- What to do
The part below that opens with the line containing "Task: Reset the form with the Reset button" and closes with the line containing "Task: Click the" should be copied exactly, minus any pictures.

- Records to process
==============================

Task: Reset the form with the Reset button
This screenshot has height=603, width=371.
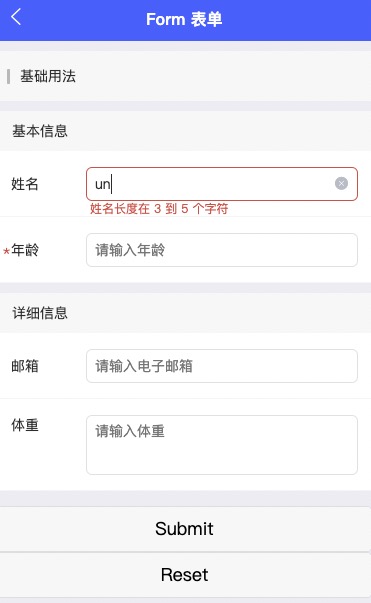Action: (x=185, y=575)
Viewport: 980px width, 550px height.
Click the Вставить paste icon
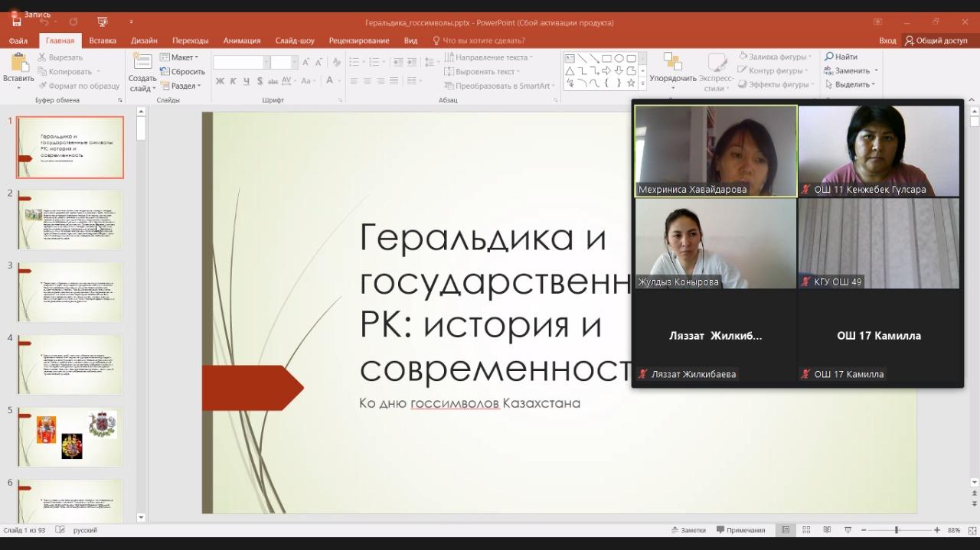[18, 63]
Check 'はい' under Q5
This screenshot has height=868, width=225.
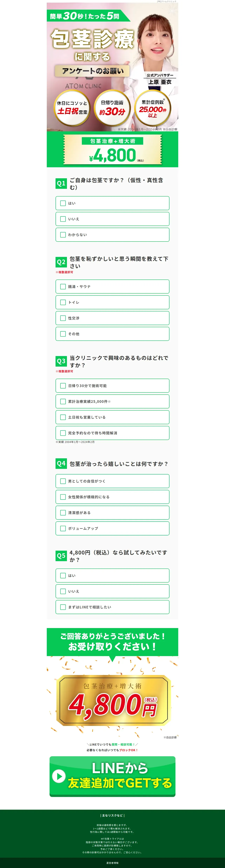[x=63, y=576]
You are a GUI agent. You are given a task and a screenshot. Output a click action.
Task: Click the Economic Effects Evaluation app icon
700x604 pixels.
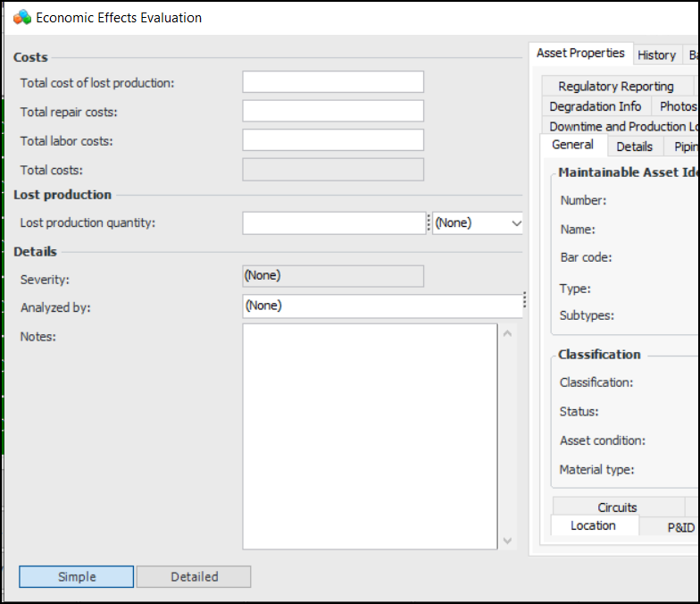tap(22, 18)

==============================

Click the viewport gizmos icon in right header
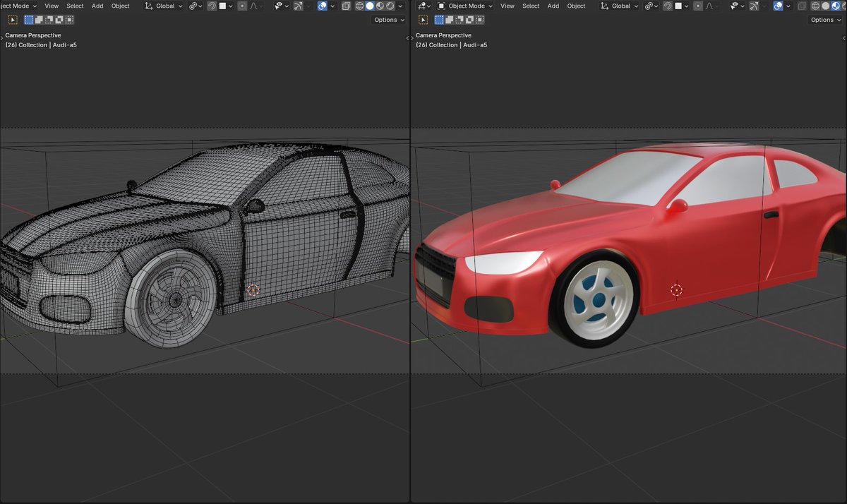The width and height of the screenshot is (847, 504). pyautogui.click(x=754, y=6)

==============================

- Task solution
Task: Reset the form with the Reset button
This screenshot has height=603, width=371.
Action: (x=185, y=575)
Viewport: 980px width, 550px height.
Click the Вставить paste icon
[18, 63]
Check 'はい' under Q5
This screenshot has height=868, width=225.
[x=63, y=576]
You are a GUI agent. You are given a task and a screenshot. Output a click action.
Task: Click the Economic Effects Evaluation app icon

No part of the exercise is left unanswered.